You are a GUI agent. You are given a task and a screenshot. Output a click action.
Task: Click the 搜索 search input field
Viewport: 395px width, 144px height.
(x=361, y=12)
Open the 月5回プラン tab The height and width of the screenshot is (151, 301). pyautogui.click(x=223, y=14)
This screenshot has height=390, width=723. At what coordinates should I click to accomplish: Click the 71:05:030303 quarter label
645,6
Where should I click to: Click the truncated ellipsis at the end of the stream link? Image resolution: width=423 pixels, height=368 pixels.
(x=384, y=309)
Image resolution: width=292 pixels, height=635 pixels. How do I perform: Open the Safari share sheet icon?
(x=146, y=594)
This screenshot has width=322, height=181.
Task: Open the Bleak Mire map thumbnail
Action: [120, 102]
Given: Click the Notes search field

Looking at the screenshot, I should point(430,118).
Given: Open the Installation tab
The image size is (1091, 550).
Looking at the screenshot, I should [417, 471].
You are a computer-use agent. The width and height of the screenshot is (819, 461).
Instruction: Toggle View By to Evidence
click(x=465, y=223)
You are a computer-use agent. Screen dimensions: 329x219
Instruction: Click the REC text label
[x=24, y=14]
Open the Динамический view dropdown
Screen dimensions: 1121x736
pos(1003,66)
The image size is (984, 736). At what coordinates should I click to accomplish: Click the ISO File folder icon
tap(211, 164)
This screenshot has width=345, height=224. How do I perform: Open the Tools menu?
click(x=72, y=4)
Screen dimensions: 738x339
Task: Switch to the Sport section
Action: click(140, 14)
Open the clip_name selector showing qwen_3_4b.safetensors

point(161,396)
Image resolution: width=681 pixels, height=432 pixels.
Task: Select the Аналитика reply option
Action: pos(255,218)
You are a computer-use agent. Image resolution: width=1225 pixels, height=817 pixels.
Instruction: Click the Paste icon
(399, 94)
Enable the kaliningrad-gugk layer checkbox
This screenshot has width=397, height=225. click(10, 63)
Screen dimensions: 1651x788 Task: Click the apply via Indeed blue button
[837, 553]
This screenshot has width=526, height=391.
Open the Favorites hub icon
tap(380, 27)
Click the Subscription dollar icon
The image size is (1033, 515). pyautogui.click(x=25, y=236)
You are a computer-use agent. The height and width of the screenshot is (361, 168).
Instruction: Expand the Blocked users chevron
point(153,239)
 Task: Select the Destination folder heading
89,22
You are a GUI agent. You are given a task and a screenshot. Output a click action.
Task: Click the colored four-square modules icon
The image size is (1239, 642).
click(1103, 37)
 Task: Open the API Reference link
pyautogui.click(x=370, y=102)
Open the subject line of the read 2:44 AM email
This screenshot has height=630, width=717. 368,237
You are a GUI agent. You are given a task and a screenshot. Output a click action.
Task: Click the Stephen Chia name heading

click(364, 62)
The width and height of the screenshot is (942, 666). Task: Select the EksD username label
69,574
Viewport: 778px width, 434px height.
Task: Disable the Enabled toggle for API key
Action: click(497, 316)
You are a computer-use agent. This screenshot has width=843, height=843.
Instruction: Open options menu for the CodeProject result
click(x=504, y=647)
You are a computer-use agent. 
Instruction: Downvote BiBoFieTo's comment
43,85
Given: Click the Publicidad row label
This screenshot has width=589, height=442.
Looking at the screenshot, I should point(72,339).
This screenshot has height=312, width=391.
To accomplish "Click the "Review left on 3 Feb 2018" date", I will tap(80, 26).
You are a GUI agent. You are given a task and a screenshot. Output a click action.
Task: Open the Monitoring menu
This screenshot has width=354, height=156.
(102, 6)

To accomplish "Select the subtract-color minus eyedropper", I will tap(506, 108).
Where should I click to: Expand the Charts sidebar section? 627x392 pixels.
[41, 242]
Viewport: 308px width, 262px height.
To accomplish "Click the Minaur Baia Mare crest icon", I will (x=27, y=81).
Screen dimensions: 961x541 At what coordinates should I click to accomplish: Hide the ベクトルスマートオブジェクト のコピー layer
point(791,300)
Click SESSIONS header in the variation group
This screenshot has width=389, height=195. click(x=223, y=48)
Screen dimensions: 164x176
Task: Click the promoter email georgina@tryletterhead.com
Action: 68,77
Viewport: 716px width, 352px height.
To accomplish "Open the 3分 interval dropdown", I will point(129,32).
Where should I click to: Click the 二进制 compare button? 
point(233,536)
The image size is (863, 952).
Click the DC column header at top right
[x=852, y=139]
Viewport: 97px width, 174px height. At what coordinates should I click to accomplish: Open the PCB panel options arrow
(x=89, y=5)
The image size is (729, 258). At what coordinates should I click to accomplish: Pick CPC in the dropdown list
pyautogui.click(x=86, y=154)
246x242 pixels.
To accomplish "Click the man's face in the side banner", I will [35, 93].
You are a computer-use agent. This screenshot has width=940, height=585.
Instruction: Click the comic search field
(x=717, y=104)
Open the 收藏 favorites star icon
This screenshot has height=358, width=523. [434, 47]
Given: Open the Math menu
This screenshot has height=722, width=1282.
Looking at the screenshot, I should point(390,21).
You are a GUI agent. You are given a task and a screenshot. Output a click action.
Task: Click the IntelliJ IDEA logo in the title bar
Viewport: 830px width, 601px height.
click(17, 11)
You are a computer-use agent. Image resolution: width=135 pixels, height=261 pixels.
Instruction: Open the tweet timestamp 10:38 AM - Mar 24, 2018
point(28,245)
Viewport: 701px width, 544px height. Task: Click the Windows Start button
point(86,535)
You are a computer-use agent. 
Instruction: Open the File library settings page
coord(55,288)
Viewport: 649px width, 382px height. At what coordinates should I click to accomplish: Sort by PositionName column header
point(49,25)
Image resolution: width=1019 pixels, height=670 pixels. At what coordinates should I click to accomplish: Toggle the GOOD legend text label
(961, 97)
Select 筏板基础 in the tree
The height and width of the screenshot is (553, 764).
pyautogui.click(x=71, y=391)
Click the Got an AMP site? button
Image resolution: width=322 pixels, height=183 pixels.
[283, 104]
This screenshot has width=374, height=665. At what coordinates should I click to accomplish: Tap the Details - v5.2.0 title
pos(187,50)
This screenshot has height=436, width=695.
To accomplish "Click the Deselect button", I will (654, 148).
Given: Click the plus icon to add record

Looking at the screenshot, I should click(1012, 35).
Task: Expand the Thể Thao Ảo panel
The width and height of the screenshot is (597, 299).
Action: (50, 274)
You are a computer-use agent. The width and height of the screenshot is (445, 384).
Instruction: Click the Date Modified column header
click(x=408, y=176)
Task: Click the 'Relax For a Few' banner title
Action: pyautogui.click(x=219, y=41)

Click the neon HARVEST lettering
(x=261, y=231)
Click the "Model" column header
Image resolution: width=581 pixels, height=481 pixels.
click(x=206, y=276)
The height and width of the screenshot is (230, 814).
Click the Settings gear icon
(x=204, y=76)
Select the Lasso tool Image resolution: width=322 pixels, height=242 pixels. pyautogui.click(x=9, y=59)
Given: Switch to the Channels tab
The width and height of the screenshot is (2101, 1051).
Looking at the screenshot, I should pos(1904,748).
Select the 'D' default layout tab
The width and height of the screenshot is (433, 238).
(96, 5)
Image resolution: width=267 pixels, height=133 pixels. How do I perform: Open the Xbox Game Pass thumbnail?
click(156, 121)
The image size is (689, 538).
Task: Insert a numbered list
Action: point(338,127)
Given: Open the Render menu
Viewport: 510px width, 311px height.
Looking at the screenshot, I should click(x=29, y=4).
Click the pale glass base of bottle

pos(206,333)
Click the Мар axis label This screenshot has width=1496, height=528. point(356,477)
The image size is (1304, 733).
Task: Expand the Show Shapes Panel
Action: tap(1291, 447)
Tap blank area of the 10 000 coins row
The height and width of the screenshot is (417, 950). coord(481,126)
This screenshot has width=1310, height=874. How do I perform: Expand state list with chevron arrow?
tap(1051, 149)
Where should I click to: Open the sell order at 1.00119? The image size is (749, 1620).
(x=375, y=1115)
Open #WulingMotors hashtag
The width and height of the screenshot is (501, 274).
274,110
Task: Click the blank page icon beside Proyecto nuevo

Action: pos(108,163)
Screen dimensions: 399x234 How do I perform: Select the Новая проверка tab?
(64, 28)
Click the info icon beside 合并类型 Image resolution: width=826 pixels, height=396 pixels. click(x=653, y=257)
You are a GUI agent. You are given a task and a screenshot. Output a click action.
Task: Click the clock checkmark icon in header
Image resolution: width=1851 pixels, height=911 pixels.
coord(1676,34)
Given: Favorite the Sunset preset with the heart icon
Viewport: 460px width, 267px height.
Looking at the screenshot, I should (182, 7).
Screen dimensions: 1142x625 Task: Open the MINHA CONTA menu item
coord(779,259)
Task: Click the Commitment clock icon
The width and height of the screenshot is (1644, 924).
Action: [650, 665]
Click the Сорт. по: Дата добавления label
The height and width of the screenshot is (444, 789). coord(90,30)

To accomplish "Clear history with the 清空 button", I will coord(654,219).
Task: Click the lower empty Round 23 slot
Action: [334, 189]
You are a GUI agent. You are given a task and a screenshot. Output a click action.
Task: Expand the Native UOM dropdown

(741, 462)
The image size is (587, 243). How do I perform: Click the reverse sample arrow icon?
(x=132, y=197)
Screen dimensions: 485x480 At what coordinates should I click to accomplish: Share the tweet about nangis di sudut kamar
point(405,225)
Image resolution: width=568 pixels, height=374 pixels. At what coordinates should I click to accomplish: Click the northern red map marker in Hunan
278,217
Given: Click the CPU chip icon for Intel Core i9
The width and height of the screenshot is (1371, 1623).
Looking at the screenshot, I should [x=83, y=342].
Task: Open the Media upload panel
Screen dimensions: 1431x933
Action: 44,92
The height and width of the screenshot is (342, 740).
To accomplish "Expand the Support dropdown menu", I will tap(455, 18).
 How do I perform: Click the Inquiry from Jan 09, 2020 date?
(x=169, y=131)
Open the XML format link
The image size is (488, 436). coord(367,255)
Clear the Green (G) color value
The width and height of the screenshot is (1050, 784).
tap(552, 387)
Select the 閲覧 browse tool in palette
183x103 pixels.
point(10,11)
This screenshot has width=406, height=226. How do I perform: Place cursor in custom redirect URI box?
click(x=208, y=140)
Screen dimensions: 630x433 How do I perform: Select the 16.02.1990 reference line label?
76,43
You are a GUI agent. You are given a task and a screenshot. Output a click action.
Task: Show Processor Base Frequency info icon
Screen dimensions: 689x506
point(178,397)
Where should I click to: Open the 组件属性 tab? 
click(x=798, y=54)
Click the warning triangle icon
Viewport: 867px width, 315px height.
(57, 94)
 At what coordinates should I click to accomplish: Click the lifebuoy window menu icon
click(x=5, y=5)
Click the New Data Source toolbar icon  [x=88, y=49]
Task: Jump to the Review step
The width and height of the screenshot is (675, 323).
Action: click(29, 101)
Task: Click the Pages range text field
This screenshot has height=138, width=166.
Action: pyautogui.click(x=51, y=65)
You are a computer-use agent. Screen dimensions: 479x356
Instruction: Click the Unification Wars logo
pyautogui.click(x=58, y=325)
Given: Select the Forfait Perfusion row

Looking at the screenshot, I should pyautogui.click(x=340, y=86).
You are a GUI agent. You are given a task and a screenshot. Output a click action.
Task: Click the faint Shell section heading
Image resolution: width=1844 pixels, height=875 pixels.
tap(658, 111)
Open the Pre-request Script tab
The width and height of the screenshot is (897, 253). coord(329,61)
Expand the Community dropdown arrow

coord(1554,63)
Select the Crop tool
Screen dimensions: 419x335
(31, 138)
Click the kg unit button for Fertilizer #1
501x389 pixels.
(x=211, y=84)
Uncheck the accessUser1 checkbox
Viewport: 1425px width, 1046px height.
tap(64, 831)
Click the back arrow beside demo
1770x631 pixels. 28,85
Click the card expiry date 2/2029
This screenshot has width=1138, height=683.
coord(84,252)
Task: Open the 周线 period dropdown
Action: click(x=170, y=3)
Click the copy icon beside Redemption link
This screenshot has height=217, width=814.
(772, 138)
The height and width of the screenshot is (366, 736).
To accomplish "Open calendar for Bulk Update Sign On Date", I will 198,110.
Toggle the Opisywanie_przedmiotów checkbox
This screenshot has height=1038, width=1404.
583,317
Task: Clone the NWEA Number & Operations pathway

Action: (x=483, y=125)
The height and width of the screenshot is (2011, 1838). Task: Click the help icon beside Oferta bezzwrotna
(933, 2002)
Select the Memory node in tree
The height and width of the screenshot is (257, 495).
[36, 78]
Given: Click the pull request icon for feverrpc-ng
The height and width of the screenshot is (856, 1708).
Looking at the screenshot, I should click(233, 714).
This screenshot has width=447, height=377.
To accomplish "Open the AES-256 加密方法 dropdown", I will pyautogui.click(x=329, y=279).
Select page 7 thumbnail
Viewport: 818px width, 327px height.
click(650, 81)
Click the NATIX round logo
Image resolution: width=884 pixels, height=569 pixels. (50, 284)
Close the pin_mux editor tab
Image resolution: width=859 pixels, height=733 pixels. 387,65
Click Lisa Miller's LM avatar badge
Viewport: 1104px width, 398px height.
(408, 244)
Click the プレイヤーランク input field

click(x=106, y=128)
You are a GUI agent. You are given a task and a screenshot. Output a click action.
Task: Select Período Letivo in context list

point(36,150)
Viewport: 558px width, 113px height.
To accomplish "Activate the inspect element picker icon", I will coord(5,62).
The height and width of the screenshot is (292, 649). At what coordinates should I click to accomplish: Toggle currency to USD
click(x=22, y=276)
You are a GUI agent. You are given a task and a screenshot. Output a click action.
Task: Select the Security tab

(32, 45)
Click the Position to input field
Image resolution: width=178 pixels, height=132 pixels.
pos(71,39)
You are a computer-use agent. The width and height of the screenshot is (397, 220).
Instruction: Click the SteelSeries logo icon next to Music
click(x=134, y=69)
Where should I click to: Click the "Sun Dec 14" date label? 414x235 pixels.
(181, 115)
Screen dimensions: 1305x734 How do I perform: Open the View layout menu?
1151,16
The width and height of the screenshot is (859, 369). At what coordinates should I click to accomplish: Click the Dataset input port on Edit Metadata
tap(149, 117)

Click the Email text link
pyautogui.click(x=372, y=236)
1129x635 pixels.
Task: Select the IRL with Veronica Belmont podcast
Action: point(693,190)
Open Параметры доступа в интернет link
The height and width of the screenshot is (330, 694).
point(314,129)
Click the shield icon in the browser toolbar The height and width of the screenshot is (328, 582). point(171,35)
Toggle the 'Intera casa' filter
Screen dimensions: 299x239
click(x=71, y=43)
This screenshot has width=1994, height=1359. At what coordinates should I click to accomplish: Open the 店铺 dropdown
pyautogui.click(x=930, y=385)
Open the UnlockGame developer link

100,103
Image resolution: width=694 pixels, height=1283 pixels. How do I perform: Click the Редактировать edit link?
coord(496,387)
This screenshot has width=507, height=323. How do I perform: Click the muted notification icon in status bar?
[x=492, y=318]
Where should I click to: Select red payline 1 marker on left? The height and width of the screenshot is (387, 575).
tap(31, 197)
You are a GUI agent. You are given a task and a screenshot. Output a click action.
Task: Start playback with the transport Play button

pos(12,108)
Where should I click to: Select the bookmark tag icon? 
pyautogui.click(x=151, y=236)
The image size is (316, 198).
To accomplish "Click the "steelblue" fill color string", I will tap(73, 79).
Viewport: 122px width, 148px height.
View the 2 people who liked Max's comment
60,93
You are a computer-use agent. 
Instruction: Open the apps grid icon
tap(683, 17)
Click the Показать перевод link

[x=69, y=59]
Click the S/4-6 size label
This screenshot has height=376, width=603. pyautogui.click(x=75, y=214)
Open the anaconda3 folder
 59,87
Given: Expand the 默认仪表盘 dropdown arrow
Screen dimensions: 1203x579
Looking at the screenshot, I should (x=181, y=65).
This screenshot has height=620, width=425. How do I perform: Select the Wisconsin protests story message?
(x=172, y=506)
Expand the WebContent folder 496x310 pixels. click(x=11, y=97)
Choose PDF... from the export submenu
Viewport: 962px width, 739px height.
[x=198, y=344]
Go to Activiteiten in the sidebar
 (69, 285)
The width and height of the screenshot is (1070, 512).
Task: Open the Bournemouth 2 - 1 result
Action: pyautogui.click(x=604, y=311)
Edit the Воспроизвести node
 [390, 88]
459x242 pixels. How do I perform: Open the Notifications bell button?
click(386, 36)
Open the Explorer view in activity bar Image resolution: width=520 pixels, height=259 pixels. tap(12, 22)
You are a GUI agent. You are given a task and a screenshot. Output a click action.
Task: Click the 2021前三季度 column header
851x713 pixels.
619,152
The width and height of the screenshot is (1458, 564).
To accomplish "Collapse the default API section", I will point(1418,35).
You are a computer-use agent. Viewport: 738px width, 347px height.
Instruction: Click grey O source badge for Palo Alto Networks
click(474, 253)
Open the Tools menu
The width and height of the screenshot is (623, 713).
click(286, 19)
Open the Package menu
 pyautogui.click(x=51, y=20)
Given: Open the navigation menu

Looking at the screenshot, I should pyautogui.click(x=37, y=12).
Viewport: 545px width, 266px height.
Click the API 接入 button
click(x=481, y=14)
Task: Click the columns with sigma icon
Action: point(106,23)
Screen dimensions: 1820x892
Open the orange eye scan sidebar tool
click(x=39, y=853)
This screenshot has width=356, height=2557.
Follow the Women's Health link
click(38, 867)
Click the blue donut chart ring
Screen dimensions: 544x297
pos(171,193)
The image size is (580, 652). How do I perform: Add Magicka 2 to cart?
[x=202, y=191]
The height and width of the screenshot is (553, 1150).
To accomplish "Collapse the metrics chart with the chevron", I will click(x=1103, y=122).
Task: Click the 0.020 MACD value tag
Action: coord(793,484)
▬▬▬
What you retype should run from the first line of the entries above through the line containing "Open the 月5回プラン", exactly and in full.

### Task output
You are a GUI agent. You are given a task and a screenshot. Output a click action.
Task: Click the 搜索 search input field
Viewport: 395px width, 144px height.
(x=361, y=12)
Open the 月5回プラン tab The height and width of the screenshot is (151, 301). pyautogui.click(x=223, y=14)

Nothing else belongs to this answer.